Job:
Reproduce the entries below with every "Instruction" changed to "Directive" and nothing else altered.

Record extracts:
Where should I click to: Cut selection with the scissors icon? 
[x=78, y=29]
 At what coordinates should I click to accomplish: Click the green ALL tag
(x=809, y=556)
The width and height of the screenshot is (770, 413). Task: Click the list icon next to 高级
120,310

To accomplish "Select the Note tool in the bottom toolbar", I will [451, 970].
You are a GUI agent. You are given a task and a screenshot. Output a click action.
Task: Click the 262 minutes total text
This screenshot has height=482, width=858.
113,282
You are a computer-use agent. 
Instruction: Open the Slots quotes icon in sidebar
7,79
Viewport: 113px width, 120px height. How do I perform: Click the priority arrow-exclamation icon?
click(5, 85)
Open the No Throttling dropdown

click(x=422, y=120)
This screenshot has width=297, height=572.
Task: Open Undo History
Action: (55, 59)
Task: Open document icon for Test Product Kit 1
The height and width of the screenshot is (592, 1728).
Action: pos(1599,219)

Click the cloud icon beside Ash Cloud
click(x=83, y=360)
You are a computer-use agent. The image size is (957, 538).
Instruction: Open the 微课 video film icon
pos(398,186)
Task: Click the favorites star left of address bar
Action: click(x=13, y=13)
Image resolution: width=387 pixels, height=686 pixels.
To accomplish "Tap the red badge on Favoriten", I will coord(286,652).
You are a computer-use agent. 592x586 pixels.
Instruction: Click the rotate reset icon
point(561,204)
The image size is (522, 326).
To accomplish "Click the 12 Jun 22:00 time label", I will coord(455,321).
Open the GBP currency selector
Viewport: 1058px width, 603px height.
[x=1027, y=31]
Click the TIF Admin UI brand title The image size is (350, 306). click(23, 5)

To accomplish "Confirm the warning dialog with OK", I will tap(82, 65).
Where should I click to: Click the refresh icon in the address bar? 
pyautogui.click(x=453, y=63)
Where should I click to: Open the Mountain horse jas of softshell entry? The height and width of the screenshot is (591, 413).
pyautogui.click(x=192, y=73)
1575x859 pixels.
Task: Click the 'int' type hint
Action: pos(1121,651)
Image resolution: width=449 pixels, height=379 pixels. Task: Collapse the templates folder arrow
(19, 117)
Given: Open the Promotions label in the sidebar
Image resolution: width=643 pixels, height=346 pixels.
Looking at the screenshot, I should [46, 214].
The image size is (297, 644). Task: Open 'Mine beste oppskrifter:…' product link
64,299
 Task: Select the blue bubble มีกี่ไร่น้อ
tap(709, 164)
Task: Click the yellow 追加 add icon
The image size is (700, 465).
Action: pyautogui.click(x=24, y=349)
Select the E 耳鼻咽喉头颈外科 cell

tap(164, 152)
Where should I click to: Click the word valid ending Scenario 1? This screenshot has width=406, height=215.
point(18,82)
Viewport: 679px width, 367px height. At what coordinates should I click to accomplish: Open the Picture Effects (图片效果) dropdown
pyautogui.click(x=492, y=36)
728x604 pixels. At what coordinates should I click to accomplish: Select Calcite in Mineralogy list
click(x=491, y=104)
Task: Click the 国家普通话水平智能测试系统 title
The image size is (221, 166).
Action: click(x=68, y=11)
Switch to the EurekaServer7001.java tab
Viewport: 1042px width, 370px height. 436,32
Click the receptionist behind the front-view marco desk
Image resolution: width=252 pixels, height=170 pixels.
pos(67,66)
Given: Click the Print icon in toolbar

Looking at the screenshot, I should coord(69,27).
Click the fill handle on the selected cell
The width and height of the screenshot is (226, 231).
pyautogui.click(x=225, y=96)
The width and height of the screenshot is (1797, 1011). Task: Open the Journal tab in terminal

Output of the exercise:
Where should I click to: Cut selection with the scissors icon? 
[x=78, y=29]
 At what coordinates should I click to accomplish: Click the green ALL tag
(x=809, y=556)
The width and height of the screenshot is (770, 413). Task: Click the list icon next to 高级
120,310

To accomplish "Select the Note tool in the bottom toolbar", I will [451, 970].
You are a GUI agent. You are given a task and a screenshot. Output a click action.
Task: Click the 262 minutes total text
This screenshot has height=482, width=858.
113,282
You are a computer-use agent. 
Directive: Open the Slots quotes icon in sidebar
7,79
Viewport: 113px width, 120px height. How do I perform: Click the priority arrow-exclamation icon?
click(5, 85)
Open the No Throttling dropdown

click(x=422, y=120)
This screenshot has width=297, height=572.
Task: Open Undo History
Action: (55, 59)
Task: Open document icon for Test Product Kit 1
The height and width of the screenshot is (592, 1728).
Action: pos(1599,219)

Click the cloud icon beside Ash Cloud
click(x=83, y=360)
You are a computer-use agent. The image size is (957, 538).
Directive: Open the 微课 video film icon
pos(398,186)
Task: Click the favorites star left of address bar
Action: click(x=13, y=13)
Image resolution: width=387 pixels, height=686 pixels.
To accomplish "Tap the red badge on Favoriten", I will coord(286,652).
You are a computer-use agent. 592x586 pixels.
Directive: Click the rotate reset icon
point(561,204)
The image size is (522, 326).
To accomplish "Click the 12 Jun 22:00 time label", I will coord(455,321).
Open the GBP currency selector
Viewport: 1058px width, 603px height.
[x=1027, y=31]
Click the TIF Admin UI brand title The image size is (350, 306). click(23, 5)

To accomplish "Confirm the warning dialog with OK", I will tap(82, 65).
Where should I click to: Click the refresh icon in the address bar? 
pyautogui.click(x=453, y=63)
Where should I click to: Open the Mountain horse jas of softshell entry? The height and width of the screenshot is (591, 413).
pyautogui.click(x=192, y=73)
1575x859 pixels.
Task: Click the 'int' type hint
Action: pos(1121,651)
Image resolution: width=449 pixels, height=379 pixels. Task: Collapse the templates folder arrow
(19, 117)
Given: Open the Promotions label in the sidebar
Image resolution: width=643 pixels, height=346 pixels.
Looking at the screenshot, I should [46, 214].
The image size is (297, 644). Task: Open 'Mine beste oppskrifter:…' product link
64,299
 Task: Select the blue bubble มีกี่ไร่น้อ
tap(709, 164)
Task: Click the yellow 追加 add icon
The image size is (700, 465).
Action: pyautogui.click(x=24, y=349)
Select the E 耳鼻咽喉头颈外科 cell

tap(164, 152)
Where should I click to: Click the word valid ending Scenario 1? This screenshot has width=406, height=215.
point(18,82)
Viewport: 679px width, 367px height. At what coordinates should I click to accomplish: Open the Picture Effects (图片效果) dropdown
pyautogui.click(x=492, y=36)
728x604 pixels. At what coordinates should I click to accomplish: Select Calcite in Mineralogy list
click(x=491, y=104)
Task: Click the 国家普通话水平智能测试系统 title
The image size is (221, 166).
Action: click(x=68, y=11)
Switch to the EurekaServer7001.java tab
Viewport: 1042px width, 370px height. 436,32
Click the receptionist behind the front-view marco desk
Image resolution: width=252 pixels, height=170 pixels.
pos(67,66)
Given: Click the Print icon in toolbar

Looking at the screenshot, I should coord(69,27).
Click the fill handle on the selected cell
The width and height of the screenshot is (226, 231).
pyautogui.click(x=225, y=96)
The width and height of the screenshot is (1797, 1011). Task: Open the Journal tab in terminal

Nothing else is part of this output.